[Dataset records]
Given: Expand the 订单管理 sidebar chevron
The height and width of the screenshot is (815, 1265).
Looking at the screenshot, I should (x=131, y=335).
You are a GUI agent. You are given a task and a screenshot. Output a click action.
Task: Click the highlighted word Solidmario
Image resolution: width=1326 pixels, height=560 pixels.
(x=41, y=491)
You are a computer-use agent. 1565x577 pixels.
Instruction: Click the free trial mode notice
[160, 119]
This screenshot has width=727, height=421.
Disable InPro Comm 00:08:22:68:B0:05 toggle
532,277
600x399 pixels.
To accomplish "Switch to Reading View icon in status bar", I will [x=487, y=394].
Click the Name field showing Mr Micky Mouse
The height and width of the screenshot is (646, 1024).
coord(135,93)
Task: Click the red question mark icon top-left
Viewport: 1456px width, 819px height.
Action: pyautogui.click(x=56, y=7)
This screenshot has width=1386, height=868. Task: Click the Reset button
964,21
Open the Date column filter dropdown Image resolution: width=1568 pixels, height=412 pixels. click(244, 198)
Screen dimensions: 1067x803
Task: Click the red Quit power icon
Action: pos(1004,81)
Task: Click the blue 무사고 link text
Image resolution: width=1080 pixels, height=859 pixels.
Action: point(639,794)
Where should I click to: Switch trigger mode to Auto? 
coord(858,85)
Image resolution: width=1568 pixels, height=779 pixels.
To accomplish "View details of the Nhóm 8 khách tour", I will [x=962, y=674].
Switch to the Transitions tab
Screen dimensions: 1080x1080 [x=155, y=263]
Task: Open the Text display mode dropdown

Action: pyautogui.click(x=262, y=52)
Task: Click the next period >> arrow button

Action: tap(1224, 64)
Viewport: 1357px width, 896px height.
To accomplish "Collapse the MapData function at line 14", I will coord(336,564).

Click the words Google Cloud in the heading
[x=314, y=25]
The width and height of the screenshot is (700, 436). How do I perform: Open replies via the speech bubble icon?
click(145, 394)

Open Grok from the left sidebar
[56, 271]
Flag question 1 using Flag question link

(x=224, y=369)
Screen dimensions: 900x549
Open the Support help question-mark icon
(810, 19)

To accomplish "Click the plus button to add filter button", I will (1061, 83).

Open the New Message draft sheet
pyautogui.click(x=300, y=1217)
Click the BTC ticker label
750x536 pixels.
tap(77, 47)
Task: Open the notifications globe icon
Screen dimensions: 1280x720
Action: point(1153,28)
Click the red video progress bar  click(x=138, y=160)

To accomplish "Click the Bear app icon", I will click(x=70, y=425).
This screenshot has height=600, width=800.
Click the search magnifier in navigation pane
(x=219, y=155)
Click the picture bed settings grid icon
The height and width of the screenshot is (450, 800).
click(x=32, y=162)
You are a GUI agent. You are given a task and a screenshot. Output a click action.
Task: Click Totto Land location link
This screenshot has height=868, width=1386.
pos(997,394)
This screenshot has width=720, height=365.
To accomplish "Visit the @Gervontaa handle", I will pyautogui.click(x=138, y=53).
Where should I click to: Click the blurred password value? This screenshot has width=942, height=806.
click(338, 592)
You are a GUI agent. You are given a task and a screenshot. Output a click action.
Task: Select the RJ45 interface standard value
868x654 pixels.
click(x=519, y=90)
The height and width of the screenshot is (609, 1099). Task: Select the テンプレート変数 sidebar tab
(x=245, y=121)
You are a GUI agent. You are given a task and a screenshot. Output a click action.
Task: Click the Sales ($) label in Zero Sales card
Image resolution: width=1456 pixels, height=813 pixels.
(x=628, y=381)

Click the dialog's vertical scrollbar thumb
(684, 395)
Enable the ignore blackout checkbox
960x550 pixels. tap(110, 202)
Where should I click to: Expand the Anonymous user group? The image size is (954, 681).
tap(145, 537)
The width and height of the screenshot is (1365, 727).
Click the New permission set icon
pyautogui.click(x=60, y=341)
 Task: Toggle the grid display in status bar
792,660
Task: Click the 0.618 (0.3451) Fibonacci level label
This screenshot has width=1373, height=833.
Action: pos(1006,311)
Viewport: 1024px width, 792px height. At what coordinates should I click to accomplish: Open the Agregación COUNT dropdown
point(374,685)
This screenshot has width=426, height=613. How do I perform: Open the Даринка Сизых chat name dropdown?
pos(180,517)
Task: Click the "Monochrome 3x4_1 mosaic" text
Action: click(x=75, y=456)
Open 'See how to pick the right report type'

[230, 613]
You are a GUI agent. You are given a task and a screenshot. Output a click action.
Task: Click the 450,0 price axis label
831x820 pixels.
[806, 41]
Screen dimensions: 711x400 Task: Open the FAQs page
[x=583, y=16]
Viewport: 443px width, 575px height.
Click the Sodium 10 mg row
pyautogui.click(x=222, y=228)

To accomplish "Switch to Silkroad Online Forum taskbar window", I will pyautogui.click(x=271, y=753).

Your instructions:
Copy every line that appears above, with each word kept as it is.

Result of this task:
Given: Expand the 订单管理 sidebar chevron
The height and width of the screenshot is (815, 1265).
Looking at the screenshot, I should (x=131, y=335).
You are a GUI agent. You are given a task and a screenshot. Output a click action.
Task: Click the highlighted word Solidmario
Image resolution: width=1326 pixels, height=560 pixels.
(x=41, y=491)
You are a computer-use agent. 1565x577 pixels.
Instruction: Click the free trial mode notice
[160, 119]
This screenshot has width=727, height=421.
Disable InPro Comm 00:08:22:68:B0:05 toggle
532,277
600x399 pixels.
To accomplish "Switch to Reading View icon in status bar", I will [x=487, y=394].
Click the Name field showing Mr Micky Mouse
The height and width of the screenshot is (646, 1024).
coord(135,93)
Task: Click the red question mark icon top-left
Viewport: 1456px width, 819px height.
Action: pyautogui.click(x=56, y=7)
This screenshot has width=1386, height=868. Task: Click the Reset button
964,21
Open the Date column filter dropdown Image resolution: width=1568 pixels, height=412 pixels. click(244, 198)
Screen dimensions: 1067x803
Task: Click the red Quit power icon
Action: pos(1004,81)
Task: Click the blue 무사고 link text
Image resolution: width=1080 pixels, height=859 pixels.
Action: point(639,794)
Where should I click to: Switch trigger mode to Auto? 
coord(858,85)
Image resolution: width=1568 pixels, height=779 pixels.
To accomplish "View details of the Nhóm 8 khách tour", I will [x=962, y=674].
Switch to the Transitions tab
Screen dimensions: 1080x1080 [x=155, y=263]
Task: Open the Text display mode dropdown

Action: pyautogui.click(x=262, y=52)
Task: Click the next period >> arrow button

Action: tap(1224, 64)
Viewport: 1357px width, 896px height.
To accomplish "Collapse the MapData function at line 14", I will coord(336,564).

Click the words Google Cloud in the heading
[x=314, y=25]
The width and height of the screenshot is (700, 436). How do I perform: Open replies via the speech bubble icon?
click(145, 394)

Open Grok from the left sidebar
[56, 271]
Flag question 1 using Flag question link

(x=224, y=369)
Screen dimensions: 900x549
Open the Support help question-mark icon
(810, 19)

To accomplish "Click the plus button to add filter button", I will (1061, 83).

Open the New Message draft sheet
pyautogui.click(x=300, y=1217)
Click the BTC ticker label
750x536 pixels.
tap(77, 47)
Task: Open the notifications globe icon
Screen dimensions: 1280x720
Action: point(1153,28)
Click the red video progress bar  click(x=138, y=160)

To accomplish "Click the Bear app icon", I will click(x=70, y=425).
This screenshot has height=600, width=800.
Click the search magnifier in navigation pane
(x=219, y=155)
Click the picture bed settings grid icon
The height and width of the screenshot is (450, 800).
click(x=32, y=162)
You are a GUI agent. You are given a task and a screenshot. Output a click action.
Task: Click Totto Land location link
This screenshot has height=868, width=1386.
pos(997,394)
This screenshot has width=720, height=365.
To accomplish "Visit the @Gervontaa handle", I will pyautogui.click(x=138, y=53).
Where should I click to: Click the blurred password value? This screenshot has width=942, height=806.
click(338, 592)
You are a GUI agent. You are given a task and a screenshot. Output a click action.
Task: Select the RJ45 interface standard value
868x654 pixels.
click(x=519, y=90)
The height and width of the screenshot is (609, 1099). Task: Select the テンプレート変数 sidebar tab
(x=245, y=121)
You are a GUI agent. You are given a task and a screenshot. Output a click action.
Task: Click the Sales ($) label in Zero Sales card
Image resolution: width=1456 pixels, height=813 pixels.
(x=628, y=381)

Click the dialog's vertical scrollbar thumb
(684, 395)
Enable the ignore blackout checkbox
960x550 pixels. tap(110, 202)
Where should I click to: Expand the Anonymous user group? The image size is (954, 681).
tap(145, 537)
The width and height of the screenshot is (1365, 727).
Click the New permission set icon
pyautogui.click(x=60, y=341)
 Task: Toggle the grid display in status bar
792,660
Task: Click the 0.618 (0.3451) Fibonacci level label
This screenshot has width=1373, height=833.
Action: pos(1006,311)
Viewport: 1024px width, 792px height. At what coordinates should I click to accomplish: Open the Agregación COUNT dropdown
point(374,685)
This screenshot has width=426, height=613. How do I perform: Open the Даринка Сизых chat name dropdown?
pos(180,517)
Task: Click the "Monochrome 3x4_1 mosaic" text
Action: click(x=75, y=456)
Open 'See how to pick the right report type'

[230, 613]
You are a GUI agent. You are given a task and a screenshot. Output a click action.
Task: Click the 450,0 price axis label
831x820 pixels.
[806, 41]
Screen dimensions: 711x400 Task: Open the FAQs page
[x=583, y=16]
Viewport: 443px width, 575px height.
Click the Sodium 10 mg row
pyautogui.click(x=222, y=228)

To accomplish "Switch to Silkroad Online Forum taskbar window", I will pyautogui.click(x=271, y=753).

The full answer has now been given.